Book Review: Unfiltered by Guenther Steiner
Positives
Negatives
During this F1 season break, there are a number of books on my reading list that I’ve been wanting to tick off. One of these is Guenther Steiner’s second book “Unfiltered”. Most F1 fans will know Guenther as the former team principal of Haas F1 team and cult fan favourite from Drive to Survive. “Unfiltered” follows his first book “Driving to Survive” (which I’ve not read yet but am told covers Haas F1’s 2022 season in parallel with Netflix’s Drive to Survive series).
Over 300 pages long, this new book packs in a lot of history – it chronicles Guenther’s early involvement in F1 via Jaguar and the Red Bull buyout, partnering with Ferrari, applying for new F1 team licence with Gene Haas, successfully being awarded entry to the F1 grid, maiden season, success in the midfield with Kevin and Romain, the dramas with title sponsors Rich Energy and Urakali, KMag’s return stint and Brazilian pole, mediocre 2023 season and Gene Haas’s non-renewal phone call. Each chapter is short and moves in a fast conversational tone – the narrative doesn’t slow or get bogged down in technical or engineering details (in fact, there’s very little delving into the team’s engineering issues).

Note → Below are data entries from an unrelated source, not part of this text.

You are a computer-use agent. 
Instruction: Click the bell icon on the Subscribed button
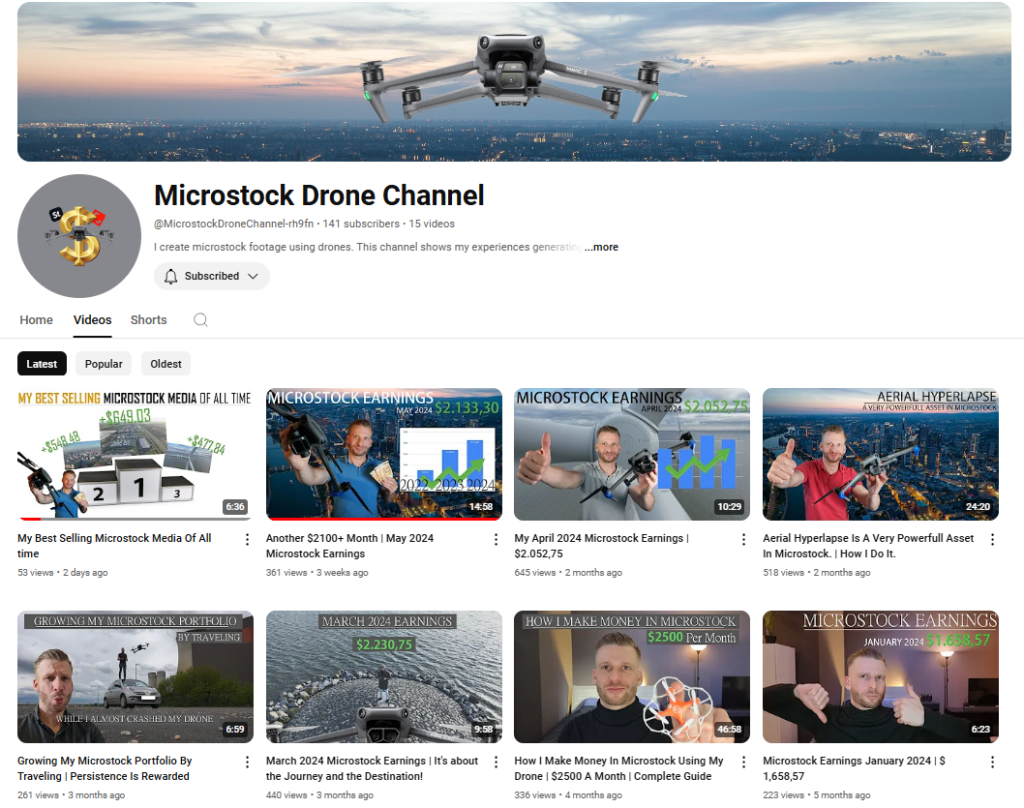point(171,276)
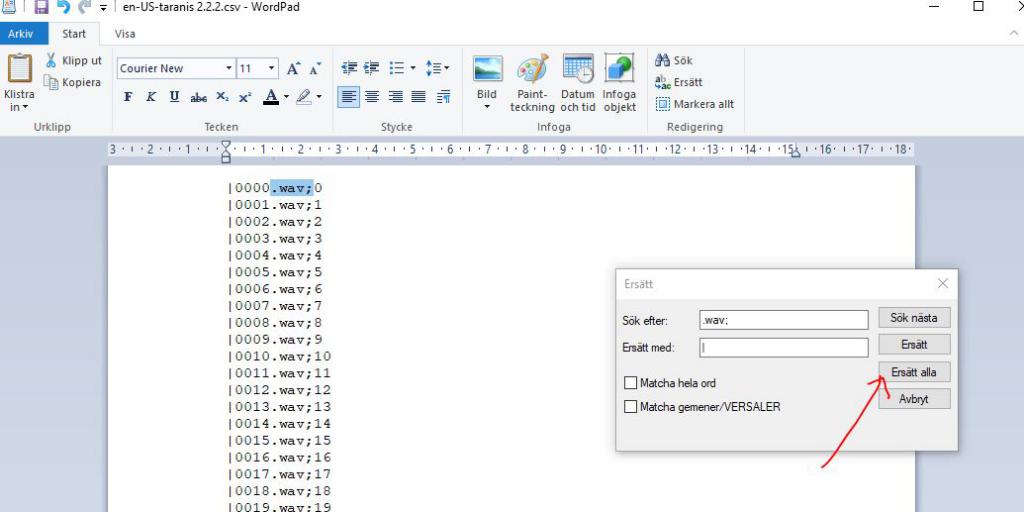Screen dimensions: 1024x512
Task: Enable Matcha hela ord checkbox
Action: pyautogui.click(x=631, y=383)
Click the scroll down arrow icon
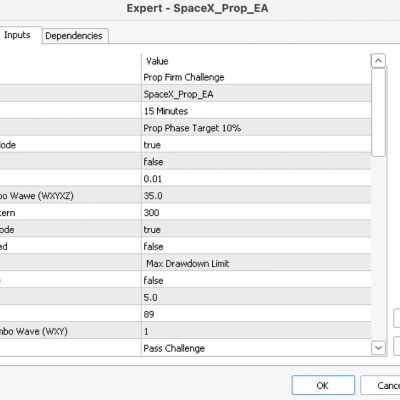400x400 pixels. (378, 348)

Inserted between chapters are few off-topic non-Haas insights from Guenther (which he calls Pitstops in the book) including confessing his actual professional driving skills, dealings and disagreements with the FIA.
Although I haven’t read Guenther’s first book yet, I’m quietly confident that Unfiltered might be a better read, mainly due to the fact that it covers Guenther’s career and the complete history of Haas F1 from inception in 2014 through to December 2023.

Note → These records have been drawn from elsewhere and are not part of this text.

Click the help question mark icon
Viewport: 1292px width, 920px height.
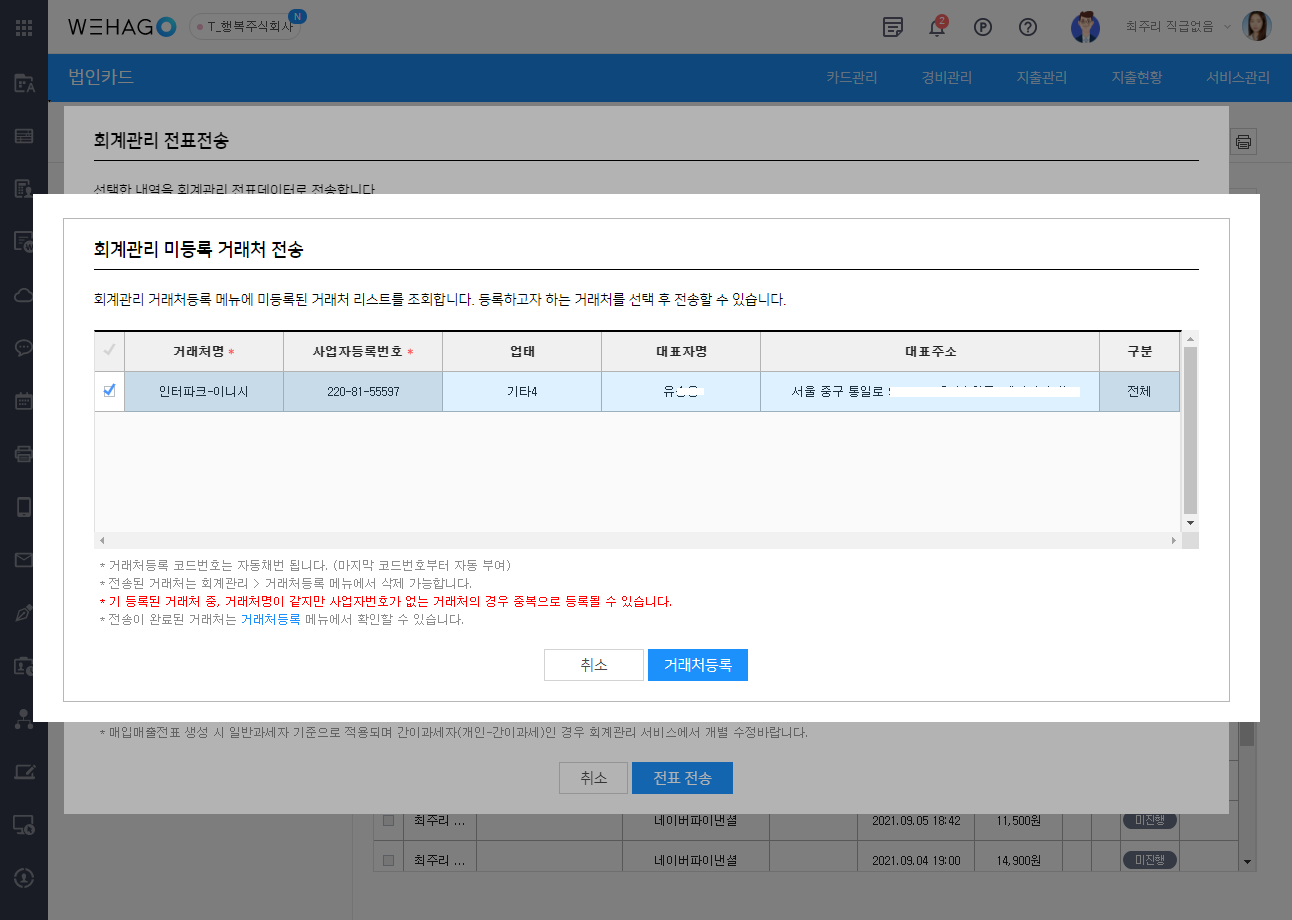point(1027,27)
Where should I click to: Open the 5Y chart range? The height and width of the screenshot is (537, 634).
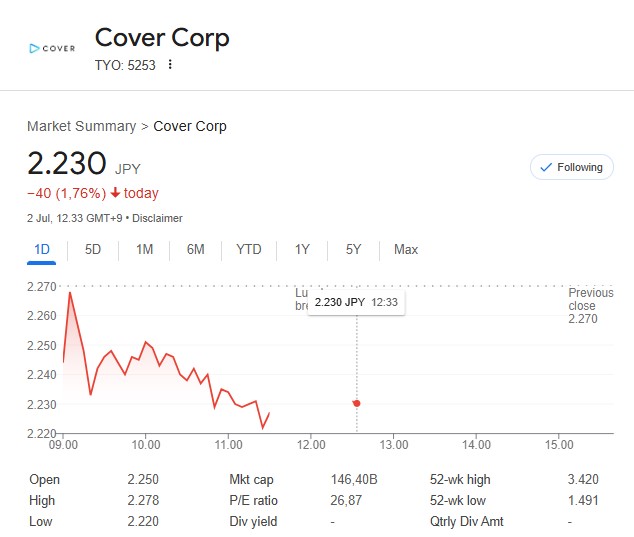point(353,249)
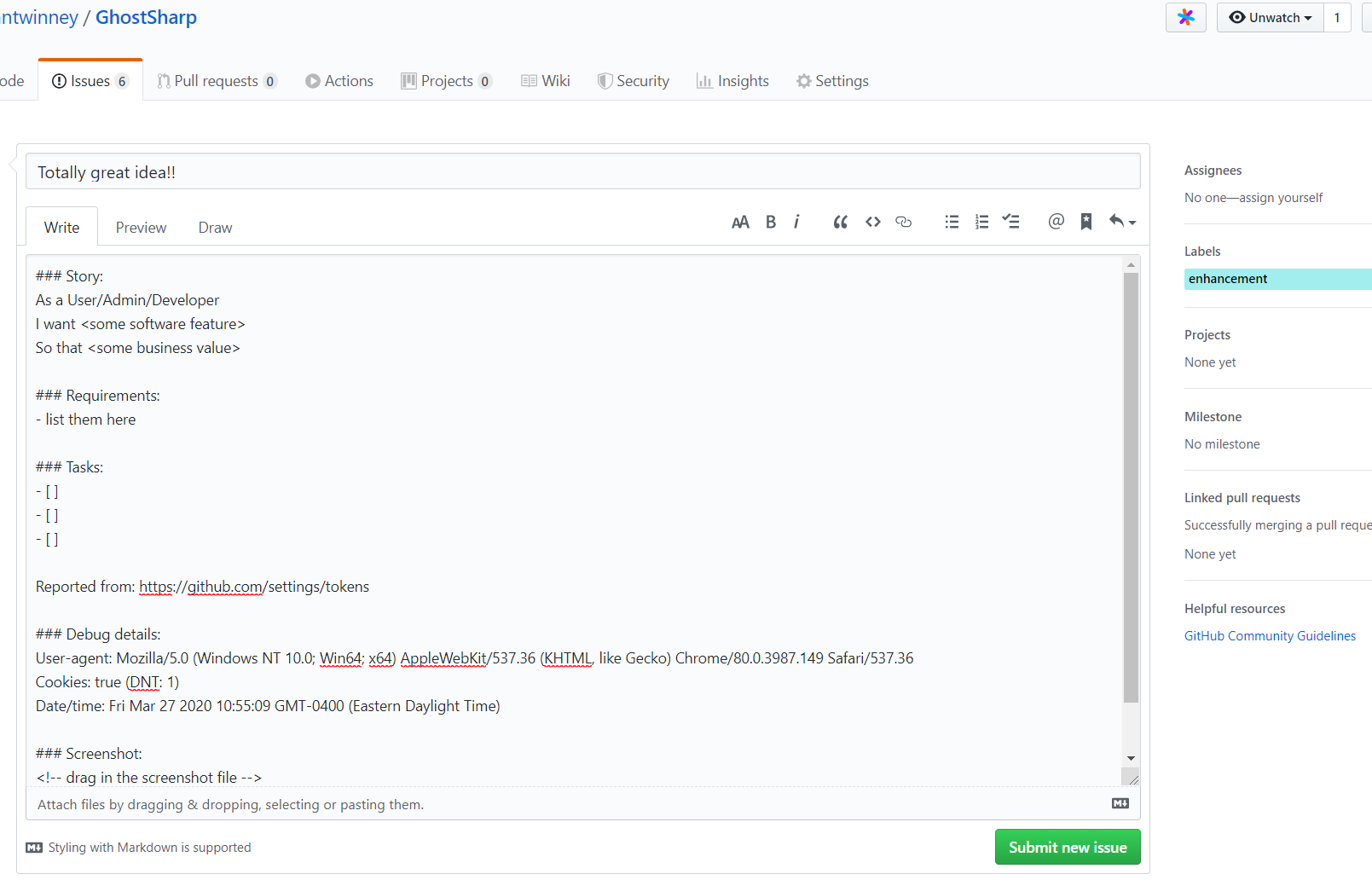Viewport: 1372px width, 880px height.
Task: Click the enhancement label swatch
Action: [1277, 279]
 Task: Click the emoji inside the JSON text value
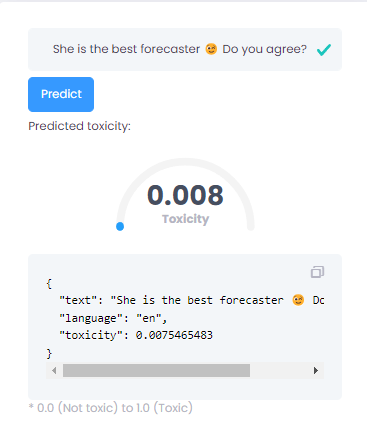(298, 300)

As for photos, this paperback has the obligatory 8 pages centre spread of colour photo thumbnails from Guenther’s original slide deck to the FIA in 2014 to Suzuka 2023.
If you enjoy Guenther in Netflix’s DTS or his podcast interviews, then the narrative in Unfiltered is very much in the same conversational style. Lots of F bombs, laughs and behind the scenes stories of stresses, disappointing lows and emotional highs.

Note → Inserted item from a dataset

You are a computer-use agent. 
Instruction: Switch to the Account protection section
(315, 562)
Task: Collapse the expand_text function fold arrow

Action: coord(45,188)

Guenther fans from DTS might be expecting lots of harsh words and opinions in this book (at least that’s what I was expecting) but he’s quite gentle on a lot of topics, even Nikita Mazepin! New Haas F1 team principal, Ayao Komatsu gets a few passing mentions as the race engineer. Given the book was written after his exit from Haas F1 and the freedom to write about his time at Haas, Guenther’s various stories on his interactions and thoughts on Gene Haas make for interesting reading.
As Gunther would say, this book is definitely a ‘foking good read’.
Wow Factor/Money shot: “The Beans” Chapter in 2018 season.